(SET PROBLEM A):
Answer these questions from the essay, one per line:
(i) Which 1939 film features the Bob Hope character named as a demihero?
(ii) How many psychological functions did Jung say each individual has?
(iii) Which teleseries does the writer use as an example, and in what category does he place it?
(SET PROBLEM B):
Rewrite everything in the essay from "Villains, as much" down to "its dominant affect.", changing "monsters" to "creatures".
(SET PROBLEM C):
According to the essay, why does the writer find himself looking at how sympathetic and antipathetic affects appear in popular fiction? Answer in one to three sentences.

(PAGE):
· · · · ·

Villains, as much as monsters, are also dominantly kenotic figures of terror, even though villains incarnate "idealizing will" rather than "existential will."  However, even today it's rare for villains, unlike monsters, to become the focal presences through which the audience receives its dominant affect.

Demiheroes in uncanny films present a complication. Often they don't inspire a lot of wonder, even when they are unquestionably the stars of the show, as is the Bob Hope character in 1939's THE CAT AND THE CANARY.  But when they are stars rather than simple viewpoint-characters, their triumph, however comic or ironic, still suggests life-affirming forces.  The most fruitful category with respect to life-affirming demiheroes was that of "delirious dreams and fallacious fragments."  Often, even though character would have to awaken from their dreams or their fictional imaginings at story's end, their encounter with the world of dream could be generally wondrous-- as in THE DAYDREAMER--  as easily as they could be filled with terror and confusion, as in both DREAMCHILD and HEAD.

Whether these observations lead me down any deeper pathways remains to be seen.

AFFECT VS. MOOD

Thanks to my re-opening the consideration of Edmund Burke's work with regard to the way subjects experience sublimity in terms of either sympathy or antipathy to the sublimity-agent, I find myself looking at how both the sympathetic affects and the antipathetic affects appear in works of popular fiction-- specifically, how narratives tend to center around either one set of affects than the other, though both may easily appear in both. 

This, however, suggested to me a parallel with my writings on centricity with regard to myth-radicals, probably best summed up in JUNG AND CENTRICITY.  Jung specified in PSYCHOLOGICAL TYPES that each individual had within him four psychological functions, but that only one of these would have "absolute sovereignty" as against the others. I asserted that the same logic could also be applied to Frye's four mythoi, using as example the teleseries BUFFY THE VAMPIRE SLAYER, which I regard as falling properly into the category of adventure, even though the series regularly also calls upon elements common to the comedy, the irony, and the drama.

· · · · ·

(Excerpt from a dataset)
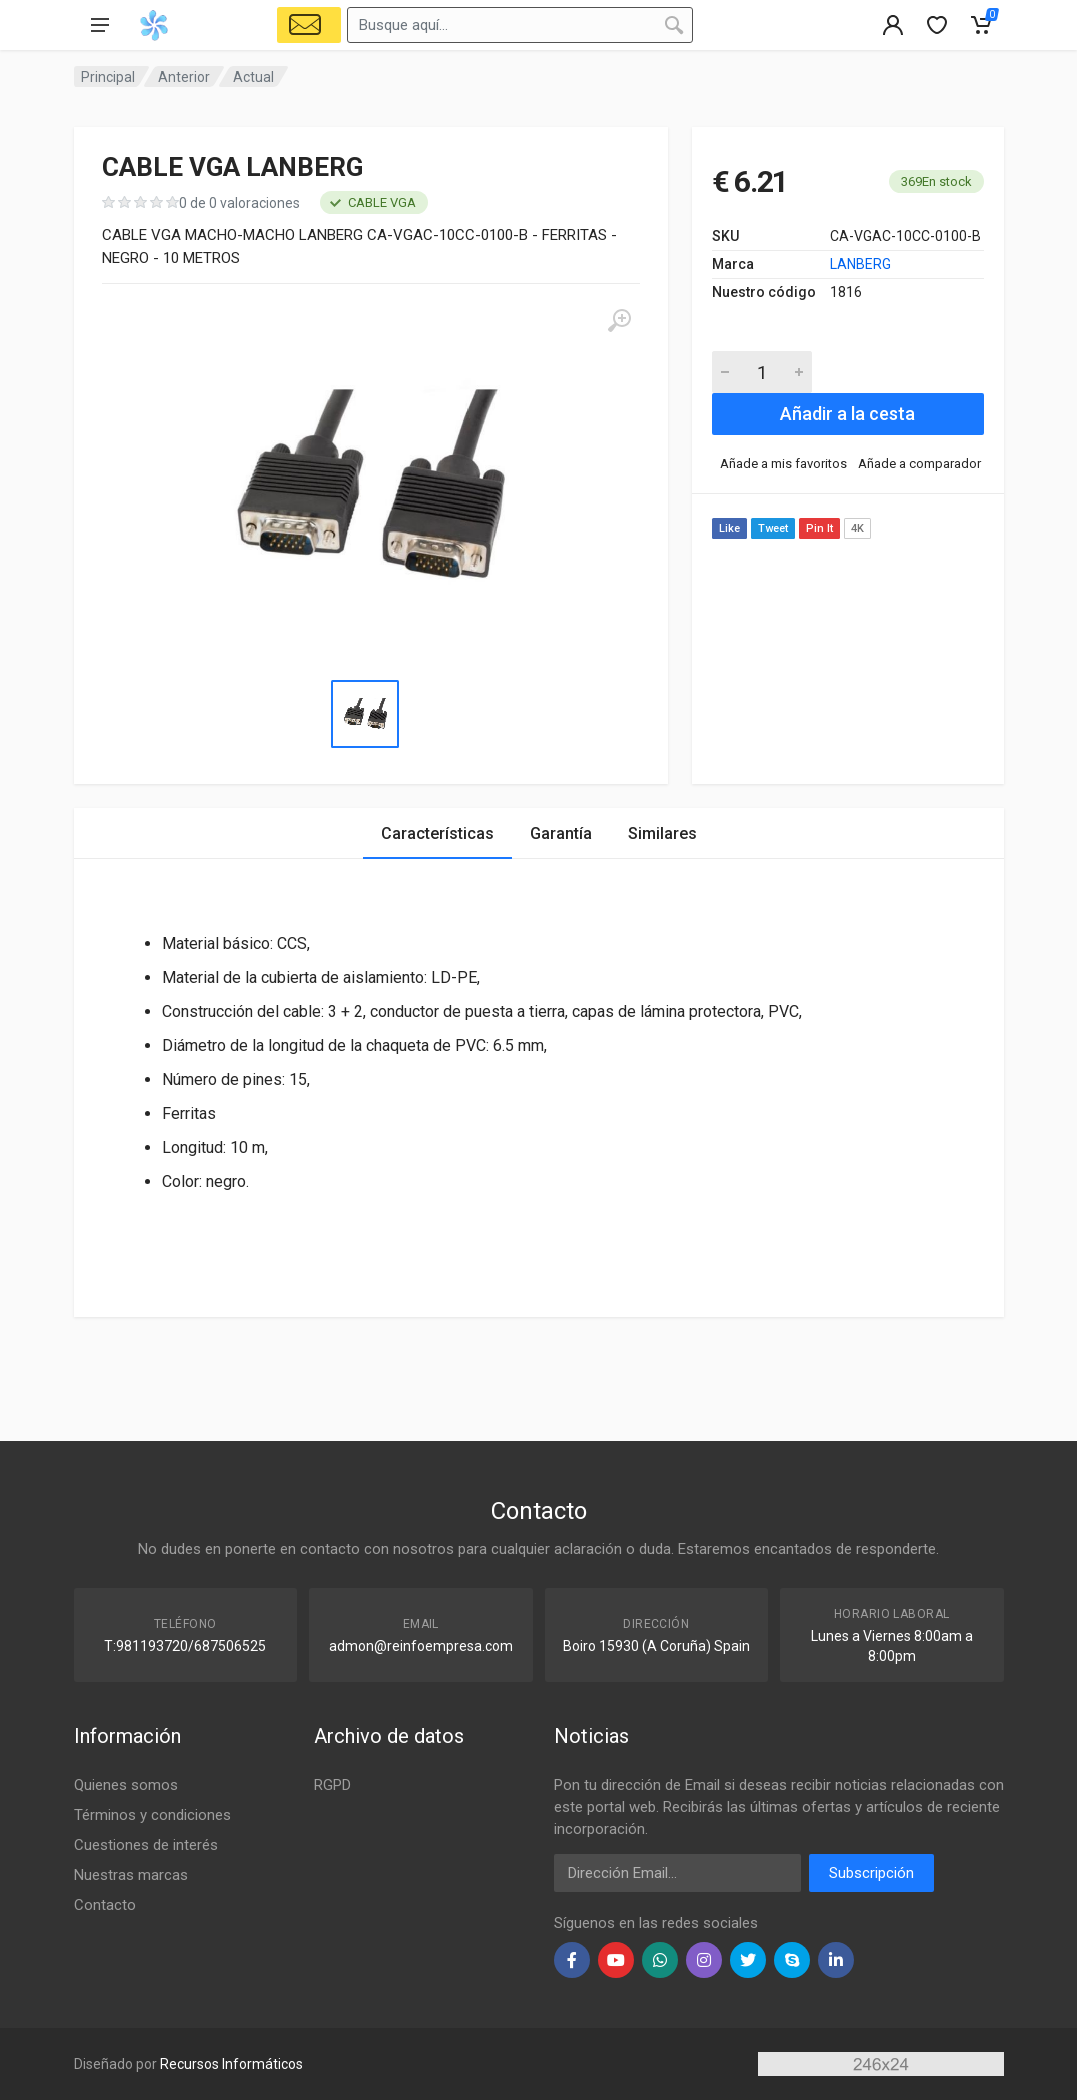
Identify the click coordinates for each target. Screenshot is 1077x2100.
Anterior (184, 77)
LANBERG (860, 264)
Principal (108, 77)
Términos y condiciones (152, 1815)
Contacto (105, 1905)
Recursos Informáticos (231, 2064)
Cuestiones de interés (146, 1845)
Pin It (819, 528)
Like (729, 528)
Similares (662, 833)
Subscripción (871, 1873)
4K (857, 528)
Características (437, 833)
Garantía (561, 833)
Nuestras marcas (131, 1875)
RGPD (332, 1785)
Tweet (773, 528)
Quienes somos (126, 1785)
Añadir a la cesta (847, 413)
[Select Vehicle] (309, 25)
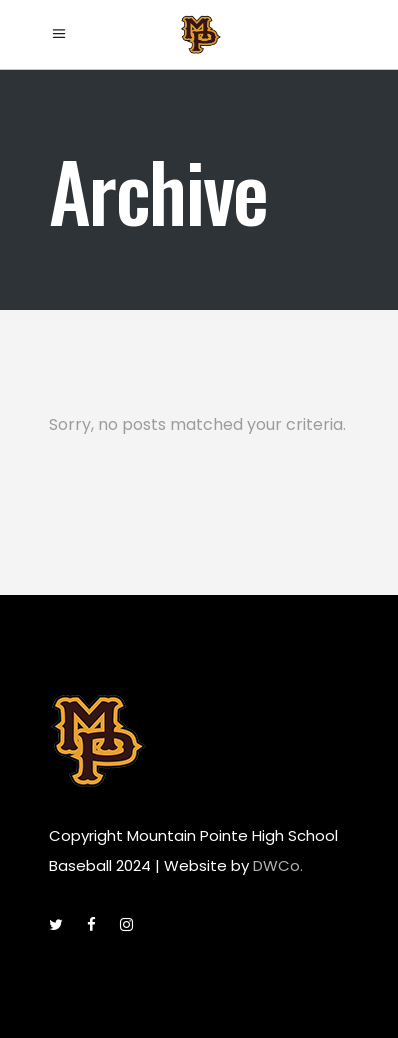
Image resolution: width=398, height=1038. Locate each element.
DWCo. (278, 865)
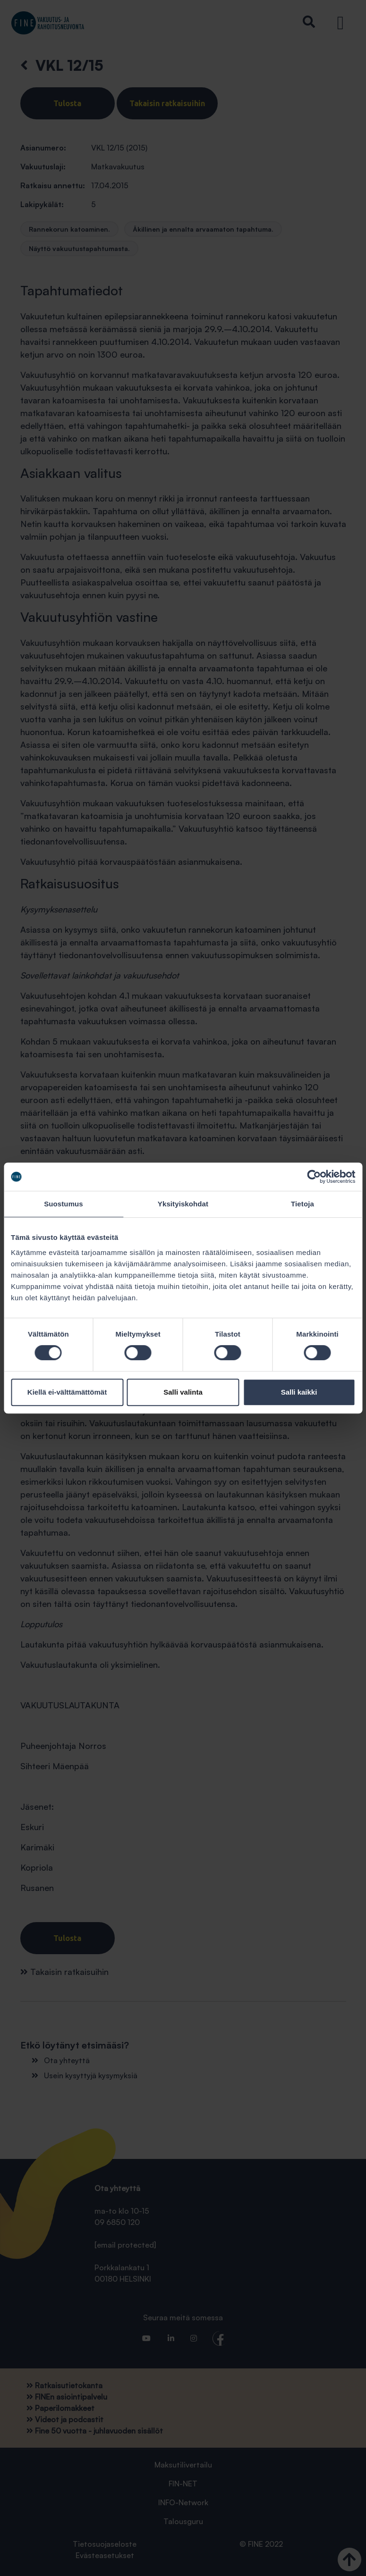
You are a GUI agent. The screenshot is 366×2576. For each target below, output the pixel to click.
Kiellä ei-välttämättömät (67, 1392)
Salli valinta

· · · · ·

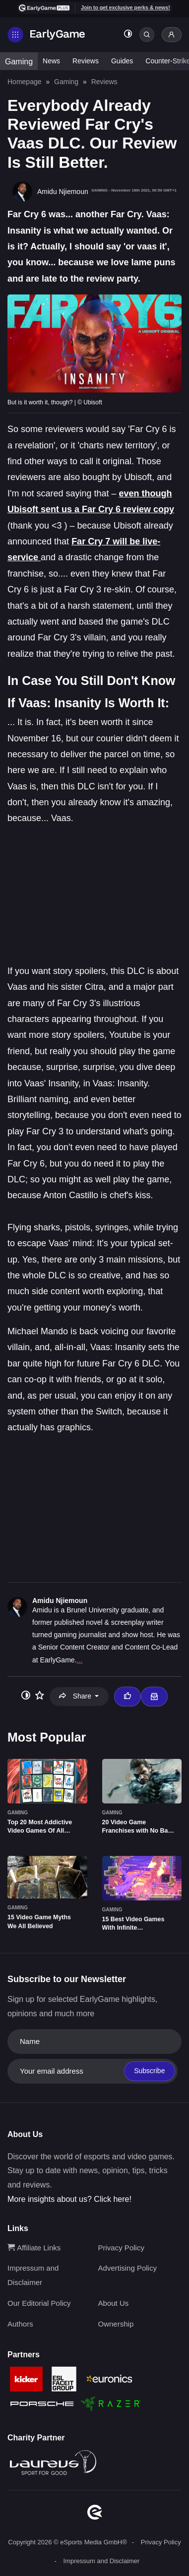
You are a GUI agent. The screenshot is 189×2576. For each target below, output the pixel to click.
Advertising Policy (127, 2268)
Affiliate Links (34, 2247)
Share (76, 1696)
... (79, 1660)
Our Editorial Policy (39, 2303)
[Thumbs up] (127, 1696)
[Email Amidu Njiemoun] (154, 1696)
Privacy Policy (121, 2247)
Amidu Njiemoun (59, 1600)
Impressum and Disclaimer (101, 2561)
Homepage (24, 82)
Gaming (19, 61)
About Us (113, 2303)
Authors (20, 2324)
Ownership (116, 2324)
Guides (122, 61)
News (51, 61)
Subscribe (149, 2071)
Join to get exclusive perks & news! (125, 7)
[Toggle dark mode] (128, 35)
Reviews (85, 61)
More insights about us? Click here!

· · · · ·

(WRITTEN RESPONSE A):
(i) THE CAT AND THE CANARY
(ii) Four
(iii) BUFFY THE VAMPIRE SLAYER, in the category of adventure

(WRITTEN RESPONSE B):
Villains, as much as creatures, are also dominantly kenotic figures of terror, even though villains incarnate "idealizing will" rather than "existential will."  However, even today it's rare for villains, unlike creatures, to become the focal presences through which the audience receives its dominant affect.

(WRITTEN RESPONSE C):
He had re-opened his consideration of Edmund Burke's work on how subjects experience sublimity through either sympathy or antipathy to the sublimity-agent. That led him to look at how both sets of affects appear in works of popular fiction.